● **TASK INPUTS**
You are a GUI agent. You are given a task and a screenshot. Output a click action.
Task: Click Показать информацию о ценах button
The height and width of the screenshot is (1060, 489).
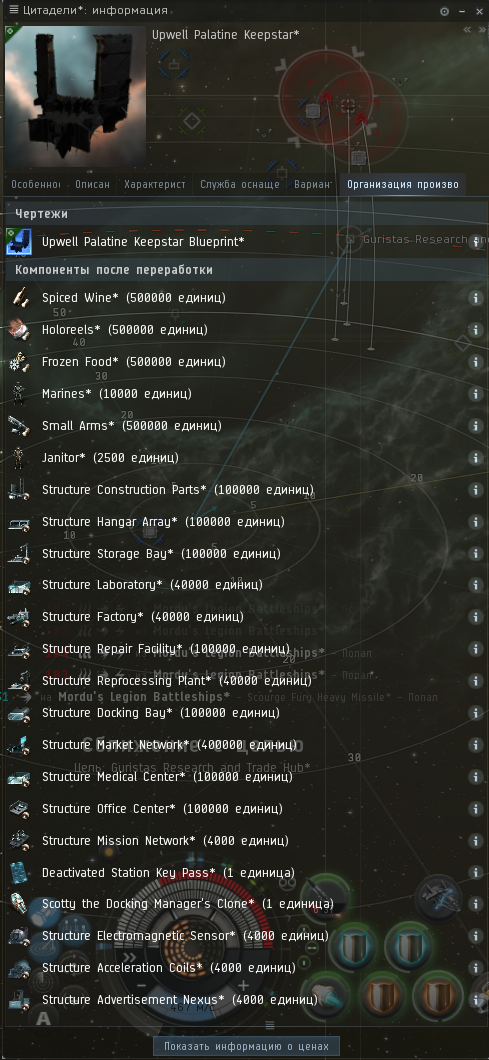(246, 1046)
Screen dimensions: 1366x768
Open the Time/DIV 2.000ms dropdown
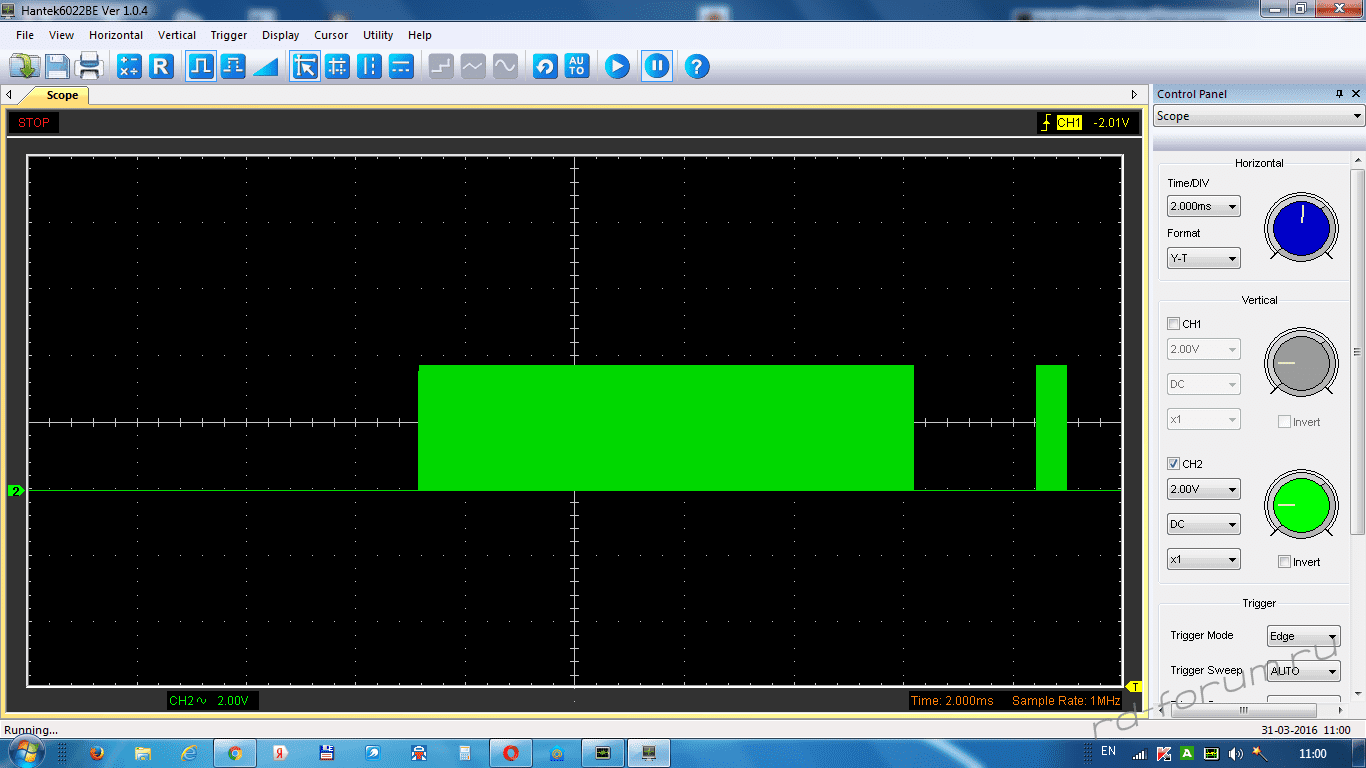pyautogui.click(x=1203, y=207)
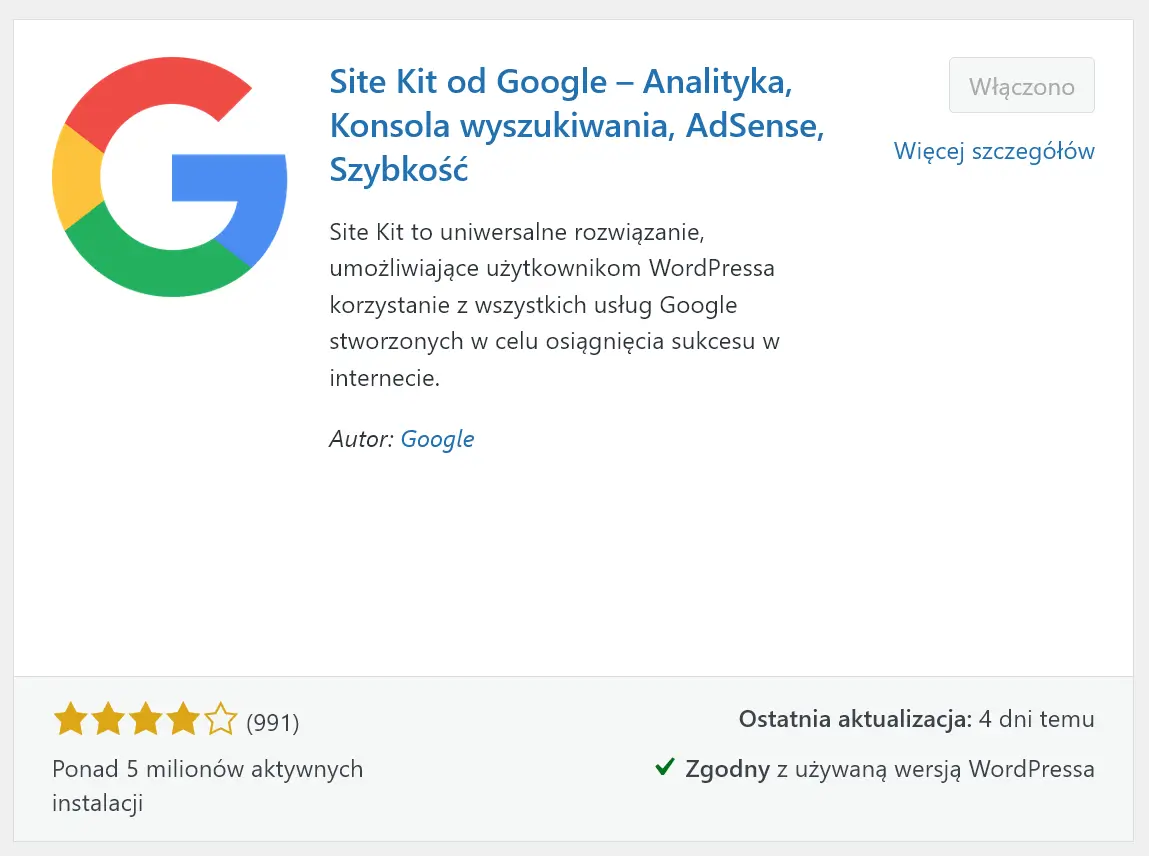Click the plugin description paragraph
The image size is (1149, 856).
pos(555,305)
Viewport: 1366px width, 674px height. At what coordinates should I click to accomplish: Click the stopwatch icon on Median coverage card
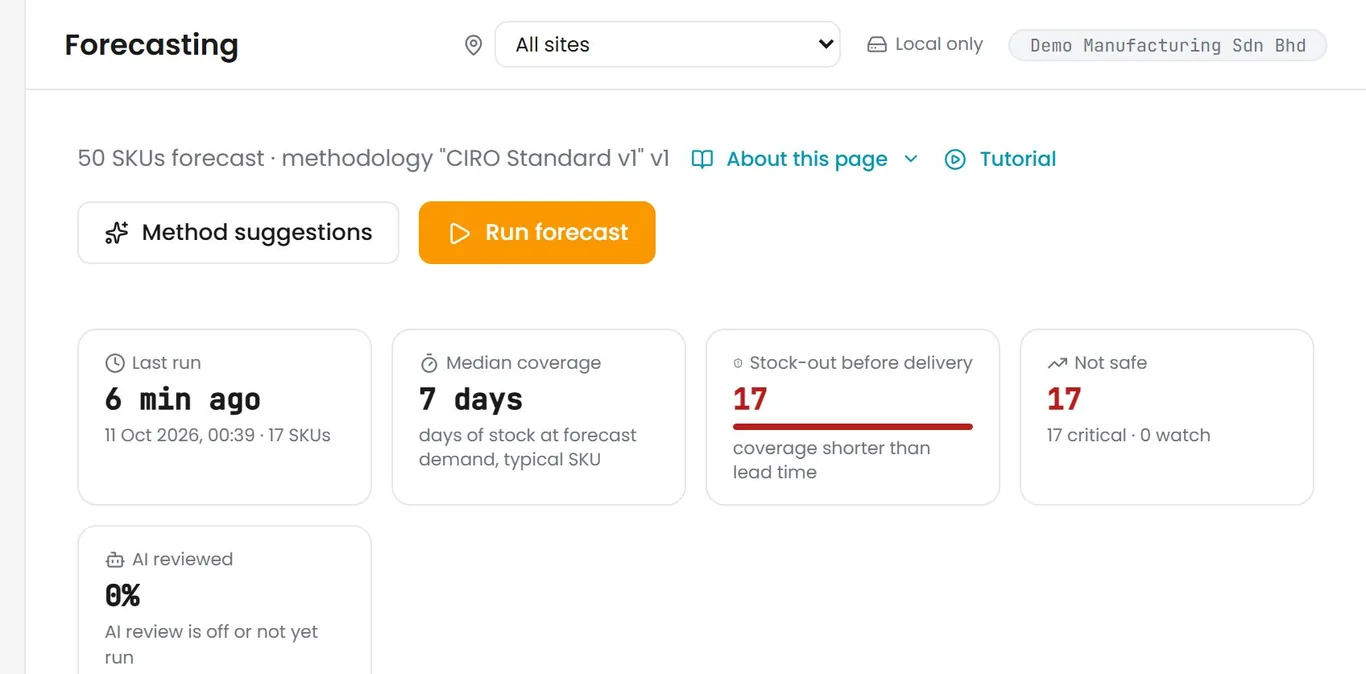(429, 363)
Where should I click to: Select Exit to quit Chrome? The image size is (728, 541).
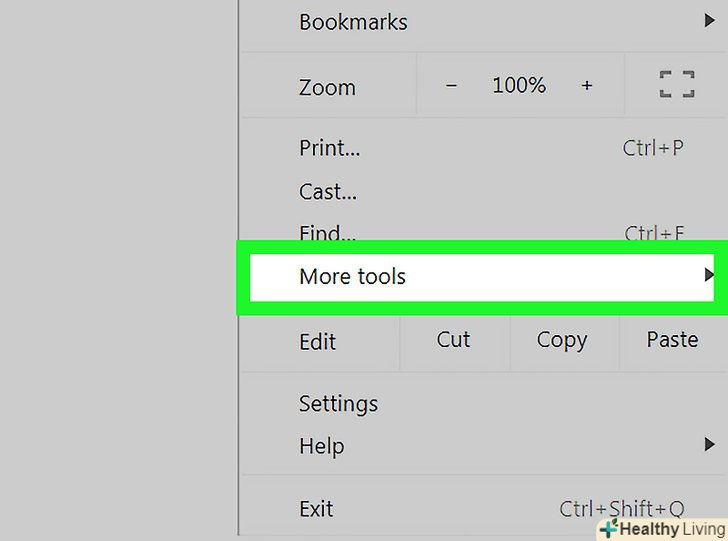click(316, 509)
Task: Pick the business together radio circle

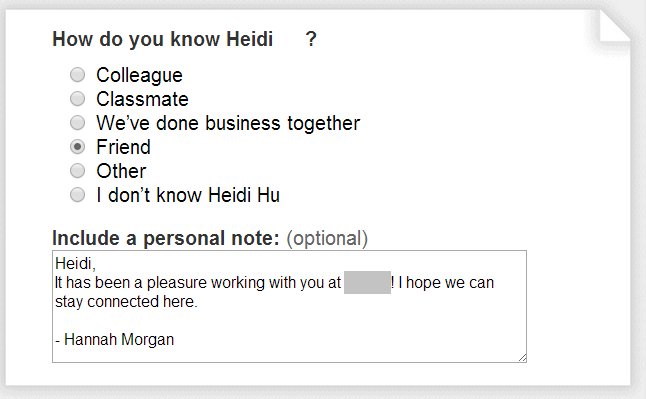Action: pos(77,123)
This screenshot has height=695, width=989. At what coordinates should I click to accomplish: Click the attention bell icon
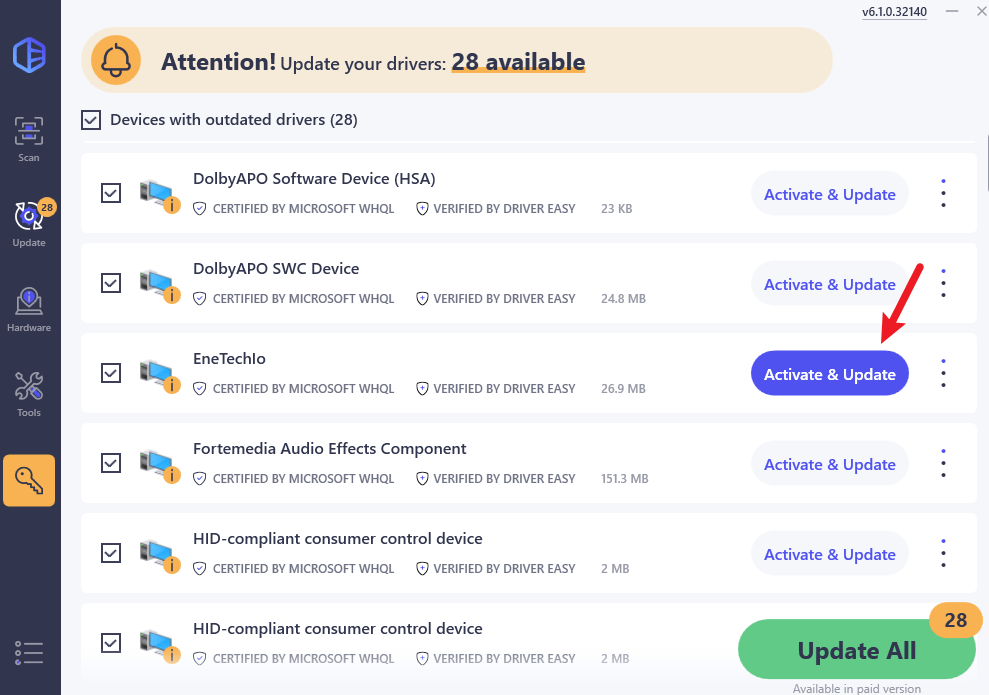116,61
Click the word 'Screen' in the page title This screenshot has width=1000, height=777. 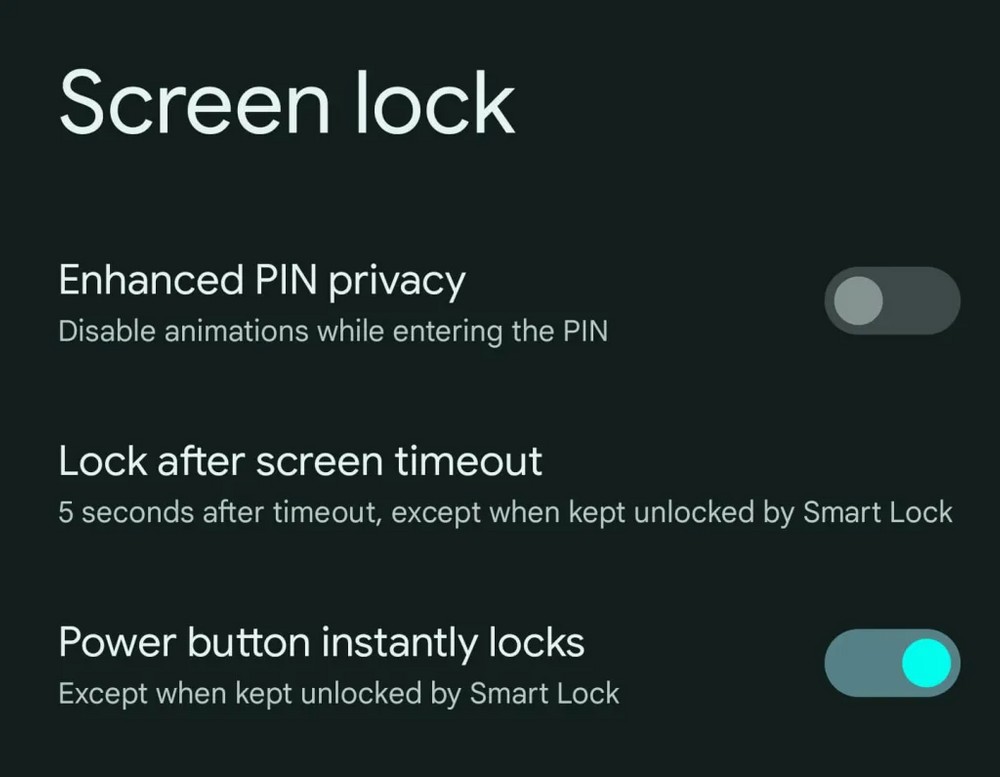point(195,103)
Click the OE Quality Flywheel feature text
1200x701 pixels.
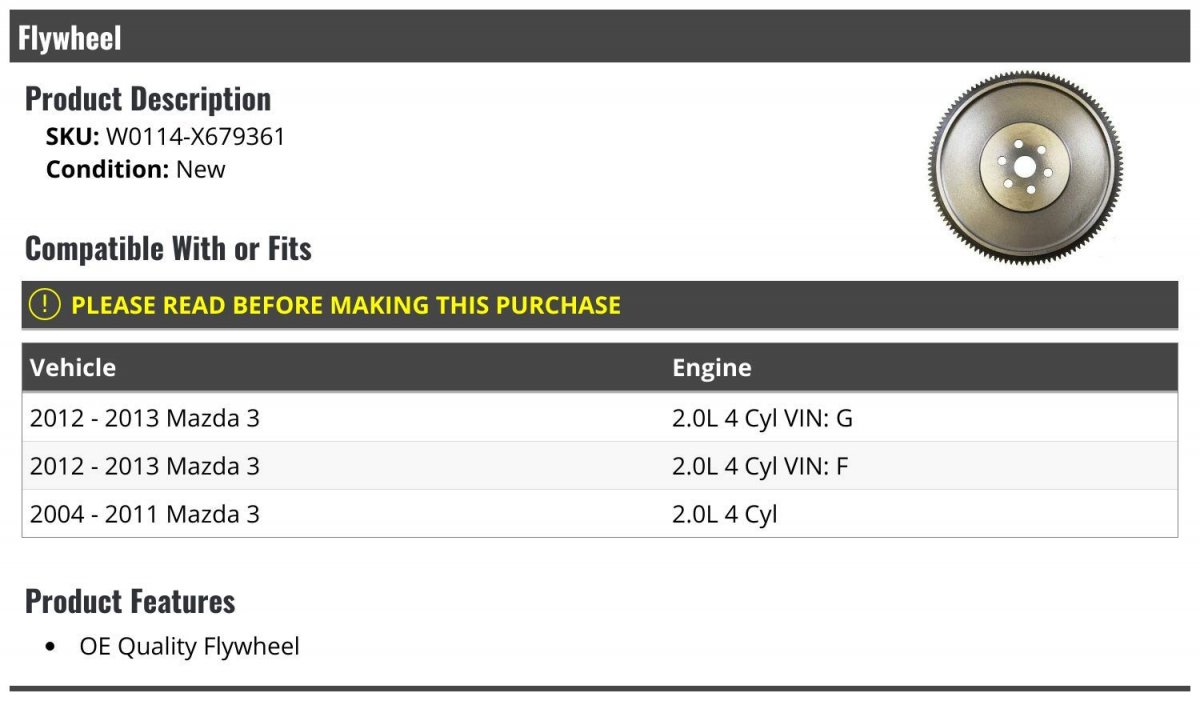click(x=189, y=646)
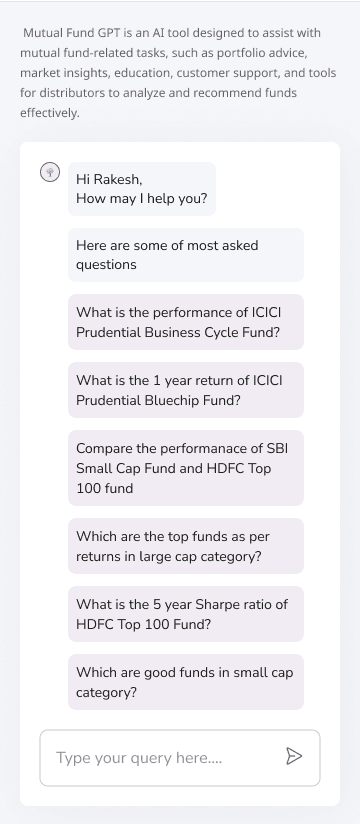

● **TASK DETAILS**
Exactly the lines from the top of the entries through the line with "Screen dimensions: 1366x768", inclusive, must be given again, with every picture omitted.

● **REPLY**
You are a GUI agent. You are given a task and a screenshot. Output a click action.
Task: Click Показать информацию о ценах button
The height and width of the screenshot is (1060, 489).
(246, 1046)
Screen dimensions: 1366x768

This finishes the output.